Attorney-at-Law

PLAYING THE PERCENTAGES

In Uncategorized on 02/02/2015 at 23:06

No, not another post-mortem of SuperBowl XLIX (or whatever the number of this latest iteration).

Rather, this is the story of Estate of Rodrigo F. Fenta, Deceased, Carlos Fenta, Trustee of The Rodrigo Fenta Trust, 2015 T. C. Sum. Op. 4, filed 2/2/15, as told by The Judge With a Heart, STJ Armen.

The late RodFen ran a bar and restaurant, but most of the gross came from the sale of alcoholic beverages, paid for “in green”, as we say. The sales tax crew from the Golden State descended upon the late RodFen, but the late RodFen never produced the “Z tape”, only a handwritten summary thereof.

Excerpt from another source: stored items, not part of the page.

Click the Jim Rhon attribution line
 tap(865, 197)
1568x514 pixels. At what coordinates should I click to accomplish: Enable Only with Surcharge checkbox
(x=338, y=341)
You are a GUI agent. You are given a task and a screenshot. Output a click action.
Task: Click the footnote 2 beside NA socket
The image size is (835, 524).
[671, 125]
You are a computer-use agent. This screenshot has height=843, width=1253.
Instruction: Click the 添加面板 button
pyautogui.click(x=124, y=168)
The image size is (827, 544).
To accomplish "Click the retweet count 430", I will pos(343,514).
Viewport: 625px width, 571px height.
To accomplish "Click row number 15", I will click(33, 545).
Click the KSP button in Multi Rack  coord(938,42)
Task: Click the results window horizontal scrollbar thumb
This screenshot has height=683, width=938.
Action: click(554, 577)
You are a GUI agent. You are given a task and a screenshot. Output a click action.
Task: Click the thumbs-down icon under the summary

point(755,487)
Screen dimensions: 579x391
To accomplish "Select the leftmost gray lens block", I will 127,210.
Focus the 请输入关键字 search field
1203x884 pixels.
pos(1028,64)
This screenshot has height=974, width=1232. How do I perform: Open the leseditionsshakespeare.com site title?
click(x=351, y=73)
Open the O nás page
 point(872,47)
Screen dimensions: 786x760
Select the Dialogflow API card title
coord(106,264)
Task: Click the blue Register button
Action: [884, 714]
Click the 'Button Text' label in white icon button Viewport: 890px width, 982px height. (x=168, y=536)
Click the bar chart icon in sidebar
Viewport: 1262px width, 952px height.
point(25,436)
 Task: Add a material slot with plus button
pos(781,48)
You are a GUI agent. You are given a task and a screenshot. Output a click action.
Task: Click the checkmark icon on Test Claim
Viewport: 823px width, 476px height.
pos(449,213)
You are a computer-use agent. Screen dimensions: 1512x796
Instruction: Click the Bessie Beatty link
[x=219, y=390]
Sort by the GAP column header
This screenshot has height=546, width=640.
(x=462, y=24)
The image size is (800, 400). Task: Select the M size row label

No, the “Z tape” is not what cooked President Nixon. It is the duplicate tape created by the cash register (and required of all retail establishments) for each transaction. And the late RodFen had neither books nor records to hand.

So when the CA Board of Equalization finished equalizing the late RodFen, the IRS came aboard and smacked the late RodFen with a deficiency.

And IRS followed the CABOE by using the percentage-markup method. Both took the late RodFen’s inventory and invoices from suppliers of the good news he served up, and took a percentage over for income, deducted cost of goods sold, and nailed the late RodFen for the overage.

After the SNOD, petition and answer, the “Z Tape” is produced. After some backing-and-filling, the parties resolve income, deductions and loss from theft and spillage for a figure much lower than the SNOD.

CarlFen, trustee of the RodFen trust, seeks Section 7430 legals and admins. CarlFen prevailed, right enough, but IRS was justified.

IRM 4.10.4.3.3.5(6) (Aug. 9, 2011) specifically blesses the use of the percentage-markup method where taxpayer produces no records. And that applies whether or not fraud is in play.

The “Z tape” didn’t show up until after SNOD, petition and answer. IRS was justified at the magic moment.

Nothing novel here besides the “Z tape” and percentage-markup discussion.

But I really liked CarlFen’s claim for $26K in legals: “This amount includes a request for ‘student attorney fees’ of $17,025 for the services of a student at the Santa Clara University School of Law Low Income Taxpayer Clinic and a request for counsel fees of $9,595 for the services of the clinic director.” 2015 T. C. Sum. Op. 45, at p. 2, footnote 3.

I think I might go back to law school if I could bill $17K, especially when I had a clinic director to do all the work.